**DOCUMENT EXCERPT:**
Admiration Doesn’t Have To Be Mad

Jennifer James The Spokesman-Rev

“Paparazzi are the high-tech dogs of fame. But it must be admitted that we sent them into the tunnel, to nourish our own mysterious needs.” - Martin Amis in Time magazine

We have, if you follow the news, been through three weeks of grief and confusion and it probably does not surprise you that I want to make sense of it. But my motivation is mixed. I am interested in more than the phenomena of the “people’s princess” and “Saint Teresa.” I want to understand the psychology at the base of such phenomena. Is there a deadly combination of envy and love that leads us to attack or degrade those whom we admire?

I have been working with a small group trying to understand the sources of violence. The area of most interest to me centers on the work of Rene Girard. Girard’s work is too complex for me to summarize well here, so I will provide only my “quickie” version.

Humans in groups compare themselves to each other and the result is, in most cases, competition. The group establishes an informal standard of who has “it” and who does not, whatever “it” may be - the right sports shoe or the right style. The group admires, even loves the “it” but tension builds up as competition and comparison shift to envy. Sooner or later a desire builds to expose or attack the “it.” To maintain group cohesion, given such tension, sacrificial rituals are created and a victim is chosen. The victim can either be the person with “it” or a substitute scapegoat. The ancient meaning of the word victim is “to sacrifice.”

Criminals might steal or stalk “it,” but law-abiding humans must be more subtle.

They expose and magnify flaws, they set expectations too high, they ascribe morality to their position and immortality to the scapegoat or the person with the enviable “it.” Even those who don’t envy or compete don’t want to be diminished by those who have “it” so they collude in the breaking down of the “it.” Even those who love the “it” foster the exploitation through rumor and innuendo. I believe we prefer brilliance, whatever its human form, to be combined with observable pain.

Recorded data:
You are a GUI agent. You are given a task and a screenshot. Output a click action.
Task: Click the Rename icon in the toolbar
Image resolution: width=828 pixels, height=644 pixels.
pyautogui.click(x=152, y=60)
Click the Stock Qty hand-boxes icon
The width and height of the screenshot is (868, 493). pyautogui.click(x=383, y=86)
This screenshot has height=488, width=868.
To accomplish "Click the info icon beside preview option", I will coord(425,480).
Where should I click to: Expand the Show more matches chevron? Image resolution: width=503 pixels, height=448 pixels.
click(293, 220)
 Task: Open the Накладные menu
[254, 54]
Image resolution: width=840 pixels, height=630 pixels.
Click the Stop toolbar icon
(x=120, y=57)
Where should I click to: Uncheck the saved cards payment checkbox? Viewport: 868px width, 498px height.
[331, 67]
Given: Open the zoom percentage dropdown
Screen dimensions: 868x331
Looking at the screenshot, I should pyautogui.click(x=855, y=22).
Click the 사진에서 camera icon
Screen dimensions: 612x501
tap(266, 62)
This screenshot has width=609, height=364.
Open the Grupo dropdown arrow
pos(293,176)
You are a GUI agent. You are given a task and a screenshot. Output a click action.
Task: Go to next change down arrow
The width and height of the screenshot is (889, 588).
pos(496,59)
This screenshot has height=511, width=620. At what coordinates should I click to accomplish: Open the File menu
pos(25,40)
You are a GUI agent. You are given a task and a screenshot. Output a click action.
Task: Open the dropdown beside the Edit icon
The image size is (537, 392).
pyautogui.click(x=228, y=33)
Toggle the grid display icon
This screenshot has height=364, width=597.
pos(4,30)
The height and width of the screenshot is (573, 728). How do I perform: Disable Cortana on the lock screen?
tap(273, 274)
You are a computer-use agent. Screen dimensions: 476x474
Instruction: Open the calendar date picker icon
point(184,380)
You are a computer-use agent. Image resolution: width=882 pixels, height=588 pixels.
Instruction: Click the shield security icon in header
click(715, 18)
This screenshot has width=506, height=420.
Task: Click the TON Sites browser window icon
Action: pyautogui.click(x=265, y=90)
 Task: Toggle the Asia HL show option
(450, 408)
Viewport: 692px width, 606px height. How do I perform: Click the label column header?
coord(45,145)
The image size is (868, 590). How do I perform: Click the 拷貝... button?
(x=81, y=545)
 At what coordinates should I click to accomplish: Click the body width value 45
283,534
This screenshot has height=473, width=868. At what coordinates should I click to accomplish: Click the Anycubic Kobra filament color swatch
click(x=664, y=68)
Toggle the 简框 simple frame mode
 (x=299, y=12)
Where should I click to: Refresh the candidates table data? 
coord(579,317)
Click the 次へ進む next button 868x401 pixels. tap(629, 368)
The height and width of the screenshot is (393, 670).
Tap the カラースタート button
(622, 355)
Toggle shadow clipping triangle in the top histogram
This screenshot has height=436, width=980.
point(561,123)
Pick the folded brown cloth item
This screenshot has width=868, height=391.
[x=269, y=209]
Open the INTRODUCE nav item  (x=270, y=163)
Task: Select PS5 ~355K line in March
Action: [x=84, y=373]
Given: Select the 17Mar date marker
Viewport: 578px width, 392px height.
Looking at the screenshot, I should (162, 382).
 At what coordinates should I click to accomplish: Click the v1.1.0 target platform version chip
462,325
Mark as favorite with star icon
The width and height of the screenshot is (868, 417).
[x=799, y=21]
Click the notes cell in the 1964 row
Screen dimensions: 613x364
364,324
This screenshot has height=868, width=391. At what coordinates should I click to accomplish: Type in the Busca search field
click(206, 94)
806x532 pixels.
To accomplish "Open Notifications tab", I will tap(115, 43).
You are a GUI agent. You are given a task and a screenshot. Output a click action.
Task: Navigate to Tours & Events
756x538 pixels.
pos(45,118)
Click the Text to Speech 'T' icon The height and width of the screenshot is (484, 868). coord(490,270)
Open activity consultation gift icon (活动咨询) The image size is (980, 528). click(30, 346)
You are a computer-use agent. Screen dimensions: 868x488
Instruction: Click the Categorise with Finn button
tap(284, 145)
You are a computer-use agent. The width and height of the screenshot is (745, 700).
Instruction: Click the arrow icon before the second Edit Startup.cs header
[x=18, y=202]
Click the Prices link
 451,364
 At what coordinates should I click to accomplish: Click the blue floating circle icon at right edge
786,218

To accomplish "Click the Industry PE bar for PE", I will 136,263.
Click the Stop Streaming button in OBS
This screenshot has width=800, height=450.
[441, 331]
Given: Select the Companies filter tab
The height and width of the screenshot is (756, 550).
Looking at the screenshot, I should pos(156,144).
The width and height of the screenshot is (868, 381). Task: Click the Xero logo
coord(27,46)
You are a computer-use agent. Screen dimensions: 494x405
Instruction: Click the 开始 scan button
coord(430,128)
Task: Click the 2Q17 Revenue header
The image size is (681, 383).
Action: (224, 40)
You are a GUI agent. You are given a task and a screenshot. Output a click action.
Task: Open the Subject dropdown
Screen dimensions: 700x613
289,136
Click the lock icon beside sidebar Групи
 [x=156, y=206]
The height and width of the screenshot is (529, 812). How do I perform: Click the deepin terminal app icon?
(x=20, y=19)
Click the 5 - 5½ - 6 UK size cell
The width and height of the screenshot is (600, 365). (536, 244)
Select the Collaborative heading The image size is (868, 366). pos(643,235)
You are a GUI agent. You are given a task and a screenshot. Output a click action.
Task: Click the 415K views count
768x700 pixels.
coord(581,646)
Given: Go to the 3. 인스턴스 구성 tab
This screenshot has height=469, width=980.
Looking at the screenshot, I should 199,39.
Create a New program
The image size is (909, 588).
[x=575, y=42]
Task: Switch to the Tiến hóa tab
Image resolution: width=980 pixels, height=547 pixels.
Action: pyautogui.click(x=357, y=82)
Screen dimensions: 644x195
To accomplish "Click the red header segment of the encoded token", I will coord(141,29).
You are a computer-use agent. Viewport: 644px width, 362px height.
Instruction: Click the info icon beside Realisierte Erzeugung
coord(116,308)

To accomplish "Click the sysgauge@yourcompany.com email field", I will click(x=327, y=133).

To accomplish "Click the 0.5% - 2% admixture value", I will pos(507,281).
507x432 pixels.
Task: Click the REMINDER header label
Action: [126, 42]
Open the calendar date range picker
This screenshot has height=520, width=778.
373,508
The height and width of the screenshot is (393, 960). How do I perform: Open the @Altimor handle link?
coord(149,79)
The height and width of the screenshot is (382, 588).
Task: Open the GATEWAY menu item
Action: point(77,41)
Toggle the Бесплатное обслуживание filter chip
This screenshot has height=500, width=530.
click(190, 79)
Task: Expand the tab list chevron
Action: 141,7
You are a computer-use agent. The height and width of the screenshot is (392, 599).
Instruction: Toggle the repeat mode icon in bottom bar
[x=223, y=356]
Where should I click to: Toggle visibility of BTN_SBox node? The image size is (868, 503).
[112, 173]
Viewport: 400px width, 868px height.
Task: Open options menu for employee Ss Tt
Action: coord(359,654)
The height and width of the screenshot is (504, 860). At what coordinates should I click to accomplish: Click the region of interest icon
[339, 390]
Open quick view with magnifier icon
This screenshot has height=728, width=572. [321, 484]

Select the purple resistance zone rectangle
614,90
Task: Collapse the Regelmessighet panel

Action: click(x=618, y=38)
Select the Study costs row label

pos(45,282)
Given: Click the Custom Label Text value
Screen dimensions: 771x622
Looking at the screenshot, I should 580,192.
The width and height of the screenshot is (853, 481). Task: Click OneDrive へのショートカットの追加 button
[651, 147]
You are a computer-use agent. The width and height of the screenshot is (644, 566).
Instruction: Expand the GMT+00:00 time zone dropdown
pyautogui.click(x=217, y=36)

**THE PROBLEM:**
Print the passage from the column on admiration and envy between "We have, if" and "whom we admire?", inclusive. The rows are not needed for anything here.

**WRITTEN SOLUTION:**
We have, if you follow the news, been through three weeks of grief and confusion and it probably does not surprise you that I want to make sense of it. But my motivation is mixed. I am interested in more than the phenomena of the “people’s princess” and “Saint Teresa.” I want to understand the psychology at the base of such phenomena. Is there a deadly combination of envy and love that leads us to attack or degrade those whom we admire?